Greg Sargent of the Washington Post reports that President Obama and unnamed White House advisers are worried that the GOP does not understand how serious the President is about not giving anything to the GOP for a debt limit increase. Simply put “there will be no policy concessions in exchange for a debt limit that would damage Dem priorities.”
In another post on the same topic earlier today, Sargent writes:
Obama won reelection decisively, and now it’s House Republicans
who stand to lose the most politically from default and economic havoc.
All indications are that Obama now believes he made a major mistake in
2011 and is determined not to repeat it.
All of this fits with the President’s ongoing public and private pronouncements that he will make no deals regarding the debt limit.
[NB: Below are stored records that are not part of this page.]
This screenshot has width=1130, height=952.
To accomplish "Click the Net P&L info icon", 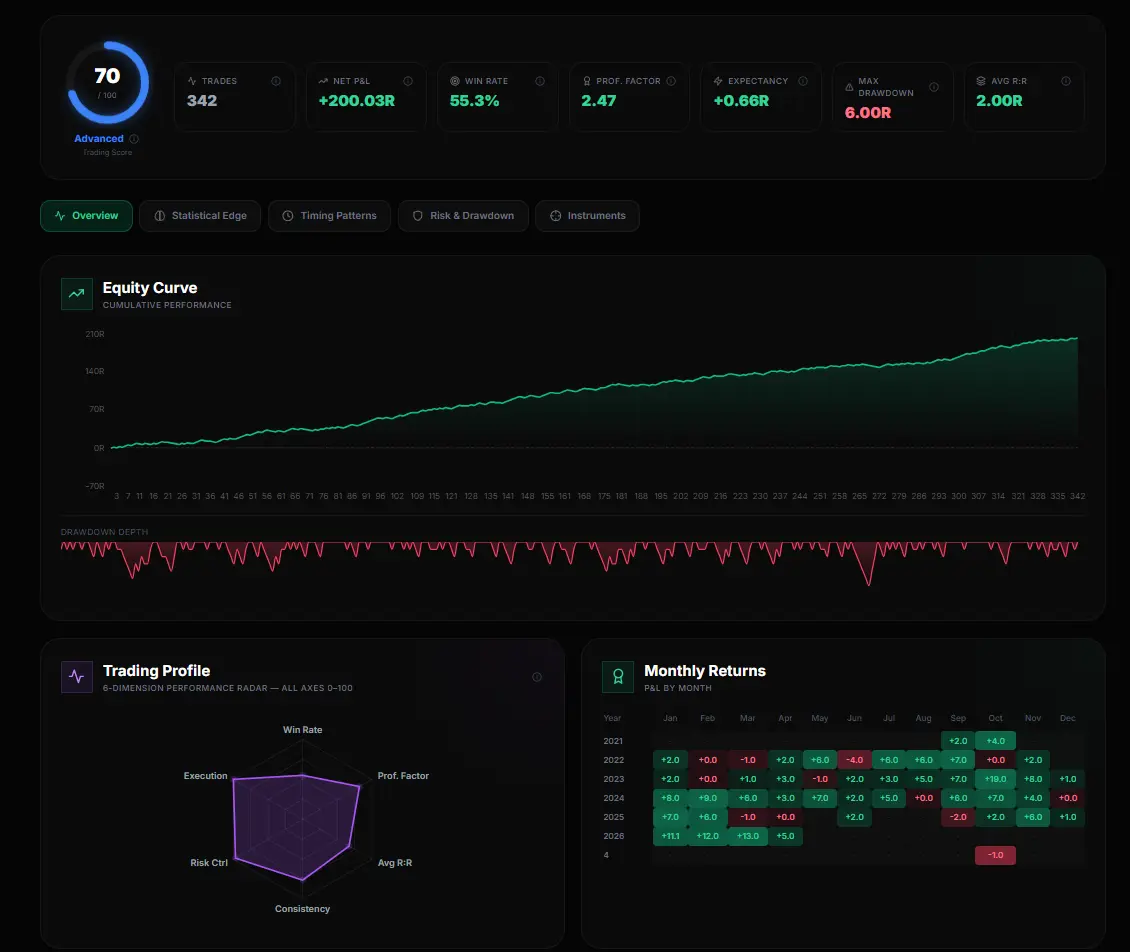I will pos(407,81).
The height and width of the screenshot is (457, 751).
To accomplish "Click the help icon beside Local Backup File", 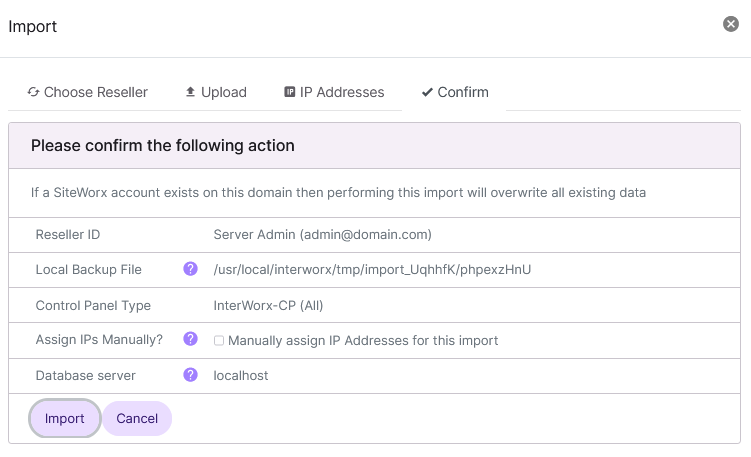I will 190,269.
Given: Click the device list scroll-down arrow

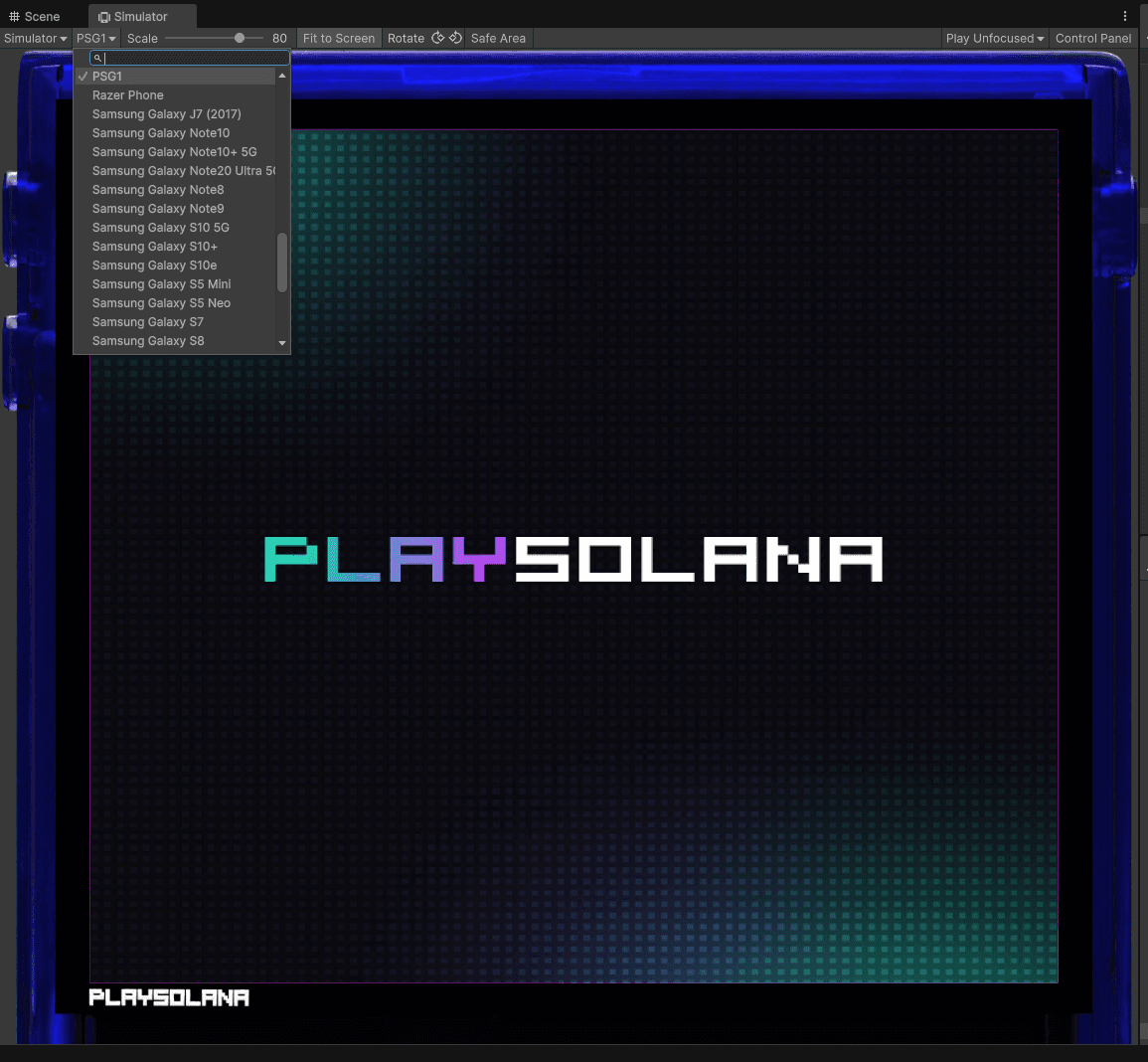Looking at the screenshot, I should (x=282, y=343).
Here’s the problem. The President’s staff may be convinced they will come
out on top in this game of debt limit chicken but the public has been saying for weeks that they want
a compromise solution. A NY Times poll published last month made it clear that the
public does expect Democrats to give something in exchange for more
borrowing authority.
And a new CBS poll today shows that nearly identical percentages of respondents want both sides to compromise. When asked, 76 percent think President Obama and Senate Democrats should compromise. Meanwhile, 78 percent want the GOP to compromise.
Compromise means meeting somewhere in the middle but right now you have only one party willing to deal. The President’s no-compromise stance seems to be working for him right now because, according to CBS, 44 percent of the public blames the GOP for the shutdown while just 35 percent blame Democrats.
However, if there is a default or a near default that could change. So far what we’re seeing is what we’ve seen before. If it moves to a new stage and the public decides that one side is playing tough instead of meeting in the middle, opinions on who is to blame could shift very quickly.
I agree with Sargent that Obama made “a major mistake” in 2011, however it’s not the one the White House seems to think it is. When the debt limit negotiations blew up in 2011 it was not because Republicans were unwilling to deal and the President was too willing. The deal blew up because the President tried to sweeten the pot after he and Speaker Boehner had reached an outline amenable to both sides. Obama wanted to look good for his progressive allies and it cost him the deal.
Reading Sargent it seems clear the same mindset is holding sway in the White House right now. The President once again wants a big win that will please the left and once again he’s prepared to throw caution to the wind to get it. Forget compromise, the White House is saying, it’s the President’s way or the highway. Last time he got the highway called sequestration.
The lesson the President should have learned back in 2011 is that a less-than-ideal compromise is sometimes better than the alternative. But right now he seems to be making the same mistakes all over again.